** Input records follows **

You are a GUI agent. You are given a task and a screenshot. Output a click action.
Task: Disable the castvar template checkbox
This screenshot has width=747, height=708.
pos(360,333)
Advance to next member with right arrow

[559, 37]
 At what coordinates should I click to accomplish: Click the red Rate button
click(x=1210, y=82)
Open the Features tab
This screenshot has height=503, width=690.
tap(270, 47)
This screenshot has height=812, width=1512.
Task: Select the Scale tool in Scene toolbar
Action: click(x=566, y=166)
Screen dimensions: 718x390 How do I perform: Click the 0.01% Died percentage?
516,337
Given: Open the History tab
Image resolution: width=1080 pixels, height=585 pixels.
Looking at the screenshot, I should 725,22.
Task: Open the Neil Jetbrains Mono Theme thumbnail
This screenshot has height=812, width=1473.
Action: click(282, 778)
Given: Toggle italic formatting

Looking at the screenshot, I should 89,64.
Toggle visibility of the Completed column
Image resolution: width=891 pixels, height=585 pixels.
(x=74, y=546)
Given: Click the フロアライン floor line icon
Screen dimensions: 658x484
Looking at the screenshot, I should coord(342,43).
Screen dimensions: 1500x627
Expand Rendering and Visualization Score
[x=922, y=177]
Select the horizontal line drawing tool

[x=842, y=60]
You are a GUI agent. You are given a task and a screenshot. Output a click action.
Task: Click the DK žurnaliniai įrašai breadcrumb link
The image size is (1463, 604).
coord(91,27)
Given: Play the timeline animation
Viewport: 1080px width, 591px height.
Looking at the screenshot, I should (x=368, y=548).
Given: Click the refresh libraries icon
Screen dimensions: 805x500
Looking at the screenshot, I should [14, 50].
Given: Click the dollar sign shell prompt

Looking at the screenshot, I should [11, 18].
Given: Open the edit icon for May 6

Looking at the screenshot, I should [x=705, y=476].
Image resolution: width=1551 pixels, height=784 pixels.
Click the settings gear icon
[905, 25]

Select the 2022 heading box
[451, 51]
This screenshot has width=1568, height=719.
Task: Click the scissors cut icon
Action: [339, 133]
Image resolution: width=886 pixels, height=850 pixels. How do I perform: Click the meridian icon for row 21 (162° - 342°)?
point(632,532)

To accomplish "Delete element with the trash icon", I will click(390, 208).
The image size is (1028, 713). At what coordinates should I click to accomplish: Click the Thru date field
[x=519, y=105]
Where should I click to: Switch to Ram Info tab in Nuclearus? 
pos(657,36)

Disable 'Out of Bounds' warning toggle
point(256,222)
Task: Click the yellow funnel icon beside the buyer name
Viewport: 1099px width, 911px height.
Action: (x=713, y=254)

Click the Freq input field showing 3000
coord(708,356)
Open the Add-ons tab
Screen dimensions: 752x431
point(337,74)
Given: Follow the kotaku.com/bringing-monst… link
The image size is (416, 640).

** End of Input records **

* [Requirement]: Each entry above is to be copied out exactly.

* [Exercise response]:
You are a GUI agent. You are given a task and a screenshot. Output a click action.
Task: Disable the castvar template checkbox
This screenshot has width=747, height=708.
pos(360,333)
Advance to next member with right arrow

[559, 37]
 At what coordinates should I click to accomplish: Click the red Rate button
click(x=1210, y=82)
Open the Features tab
This screenshot has height=503, width=690.
tap(270, 47)
This screenshot has height=812, width=1512.
Task: Select the Scale tool in Scene toolbar
Action: click(x=566, y=166)
Screen dimensions: 718x390 How do I perform: Click the 0.01% Died percentage?
516,337
Given: Open the History tab
Image resolution: width=1080 pixels, height=585 pixels.
Looking at the screenshot, I should 725,22.
Task: Open the Neil Jetbrains Mono Theme thumbnail
This screenshot has height=812, width=1473.
Action: click(282, 778)
Given: Toggle italic formatting

Looking at the screenshot, I should 89,64.
Toggle visibility of the Completed column
Image resolution: width=891 pixels, height=585 pixels.
(x=74, y=546)
Given: Click the フロアライン floor line icon
Screen dimensions: 658x484
Looking at the screenshot, I should coord(342,43).
Screen dimensions: 1500x627
Expand Rendering and Visualization Score
[x=922, y=177]
Select the horizontal line drawing tool

[x=842, y=60]
You are a GUI agent. You are given a task and a screenshot. Output a click action.
Task: Click the DK žurnaliniai įrašai breadcrumb link
The image size is (1463, 604).
coord(91,27)
Given: Play the timeline animation
Viewport: 1080px width, 591px height.
Looking at the screenshot, I should (x=368, y=548).
Given: Click the refresh libraries icon
Screen dimensions: 805x500
Looking at the screenshot, I should [14, 50].
Given: Click the dollar sign shell prompt

Looking at the screenshot, I should [11, 18].
Given: Open the edit icon for May 6

Looking at the screenshot, I should [x=705, y=476].
Image resolution: width=1551 pixels, height=784 pixels.
Click the settings gear icon
[905, 25]

Select the 2022 heading box
[451, 51]
This screenshot has width=1568, height=719.
Task: Click the scissors cut icon
Action: [339, 133]
Image resolution: width=886 pixels, height=850 pixels. How do I perform: Click the meridian icon for row 21 (162° - 342°)?
point(632,532)

To accomplish "Delete element with the trash icon", I will click(390, 208).
The image size is (1028, 713). At what coordinates should I click to accomplish: Click the Thru date field
[x=519, y=105]
Where should I click to: Switch to Ram Info tab in Nuclearus? 
pos(657,36)

Disable 'Out of Bounds' warning toggle
point(256,222)
Task: Click the yellow funnel icon beside the buyer name
Viewport: 1099px width, 911px height.
Action: (x=713, y=254)

Click the Freq input field showing 3000
coord(708,356)
Open the Add-ons tab
Screen dimensions: 752x431
point(337,74)
Given: Follow the kotaku.com/bringing-monst… link
The image size is (416, 640).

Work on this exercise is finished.